Wednesday, April 11, 2007

Coming back for a while--

We know that God and the devil are locked together in combat over the world and that the devil has a word to say even at death. In the face of death we cannot say in a fatalistic way, "It is God's will"; we must add the opposite: "It is not God's will." Death shows that the world is not what it should be, but that it needs redemption. Christ alone overcomes death. Here, "It is God's will" and "It is not God's will" come to the most acute paradox and balance each other out. God agrees to be involved in something that is not the divine will, and from now on death must serve God despite itself. From now on, "It is God's will" also embraces "It is not God's will." God's will is the overcoming of death through the death of Jesus Christ. Only in the cross and resurrection of Jesus Christ has death come under God's power, must it serve the purpose of God. Not a fatalistic surrender, but living faith in Jesus Christ, who died and has risen again for us, can seriously make an end of death for us. - Dietrich Bonhoeffer


When I read Bonhoeffer and other great religious thinkers who, as Jim Wallis has said were "brilliant intellectuals, yet they felt called by the crisis of their historical moment to act, not just to think," I realize that there is a certain duality of thinking that one must have if they choose the life of the mind. If we remain in the realm of the abstract -- the purely philosophical and theological, we may have no effect. We may be inconsequential. But Bonhoeffer was not a victim to this -- he "felt called to act."
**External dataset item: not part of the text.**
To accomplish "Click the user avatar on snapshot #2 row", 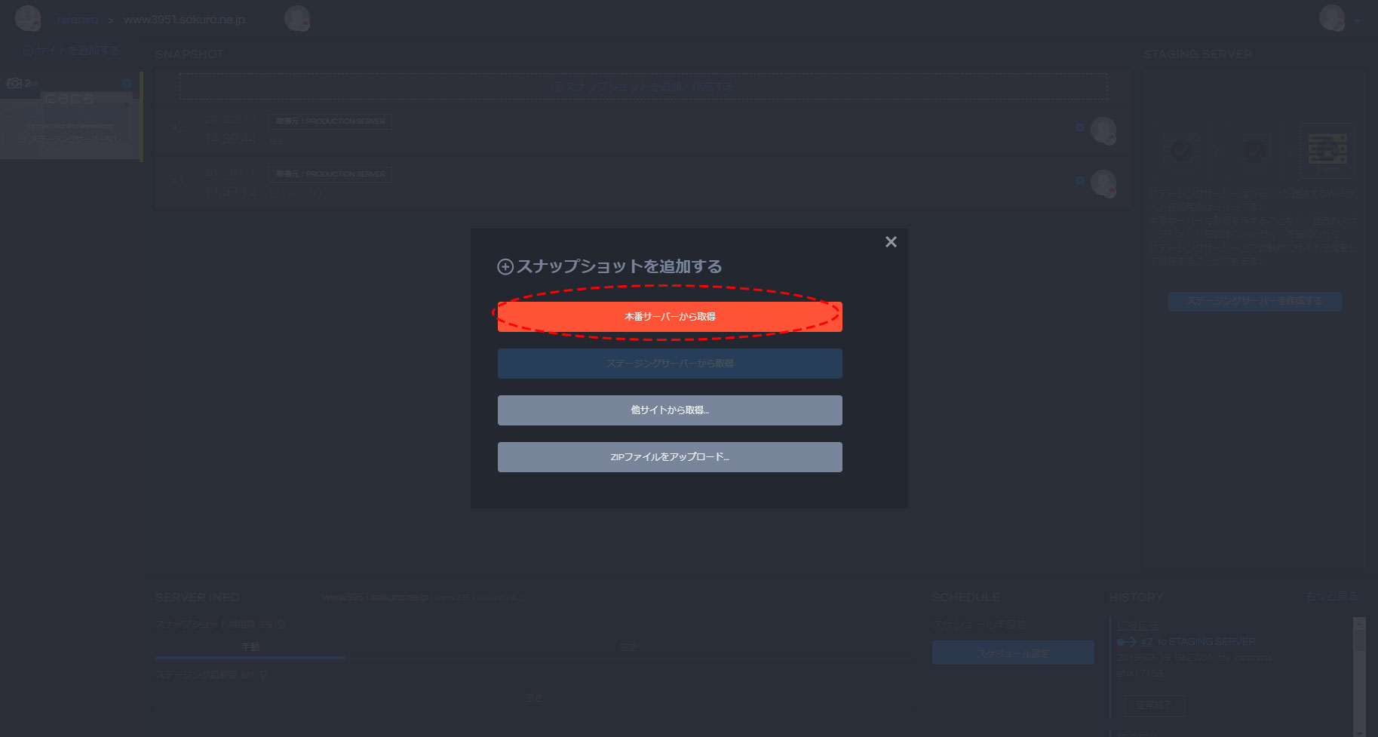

I feel the importance of this desire to act more than ever before.

Having decided to make my life for the next 2-5 years one that might exist in the realm of the abstract (I will be in graduate school studying English in a few months) more so than the realm of reality -- I will be challenged and tempted to seek the safety of academia more than the unsafe alternative of living in the "real world."
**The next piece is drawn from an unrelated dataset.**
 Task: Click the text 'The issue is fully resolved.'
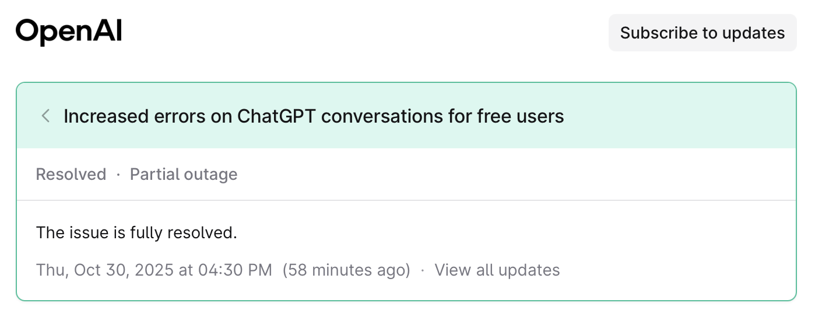(x=136, y=232)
So, with Bonhoeffer (and countless others) as my example I look to begin my journey with a hopeful optimism.

"He was both a contemplative and an activist, who showed that you really can’t be one without becoming the other as well. His insistence on the life of personal discipleship to give belief its credibility was matched by his conviction that the life of community was the essential way to demonstrate faith in the world. All those paradoxes were necessary complementarities for Bonhoeffer and formed an integrated faith and life rare in his time, or in any time." -- Jim Wallis on Bonhoeffer.